On the interface statistics gathered by Orion, are the Error and Discards counters reflecting the current status of the link?
If this is the case, you could setup an alert that notify you whenever either the error or discard counters reach a predefined threshold.
You can review the error and discard statistics by creating a report in Report Writer.
Start > All Programs > SolarWinds Orion > Alerting, Reporting and Mapping > Report Writer.
What type of circuits are these? Is the problem that the circuit is too highly utilized and it starts dropping packets? If so, I would create an alert to let you know when a circuit has reached something like 75% utilization. If not, and you are dropping large packets even during times of low utilization, you have another problem on your hands.
There are other ways to go about this besides using just Orion. Many of today's vendors implement IP SLA features, which can be used to test for this sort of thing from the routers themselves. You can use this in conjunction with Orion (or the equipment's built-in "event manager" application) to notify you of high usage, packet loss, etc.
Also, you should think about implementing QoS for your links if there is critical data that needs to get through. If your office LAN shares the WAN link with important applications that remote users need to access, it would make sense to prioritize the important stuff and de-prioritize your office LAN traffic. Jason in accounting really doesn't need to watch the entirety of yesterday's woman's Wimbledon match in HD on two different computers, you know?
Yann, I doubled checked our Errors/Discards graph for the circuit we had problems recently and it doesn't look like Orion seen anything - I'll explain further.

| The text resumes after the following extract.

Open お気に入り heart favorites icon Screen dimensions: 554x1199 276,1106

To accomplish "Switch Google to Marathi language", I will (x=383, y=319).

bleearg13, the circuits we're having troubles with are managed DSL circuits. The carrier's equipment onsite is the router and all we have onsite for managed equipment is a Cisco switch, specifically monitoring the port between the carrier equipment and our switch. The problem we have with catching errors, etc is that the problems are happening on the carrier's equipment and not on ours - the interface between our equipment and the carrier's is clean. The circuits are not being maxed out, etc during these problems, as we do have those problems from time to time and even regular polling starts to hiccup so it's easier to anticipate what might be happening in those cases.
I was hoping maybe there was a way to adjust polling to "catch" this problem, as pinging with 1500 byte packets reveals the problem, but otherwise it's hard to tell the problem is happening. This may not be as realistic as I first hoped, but I'm always open to suggestions.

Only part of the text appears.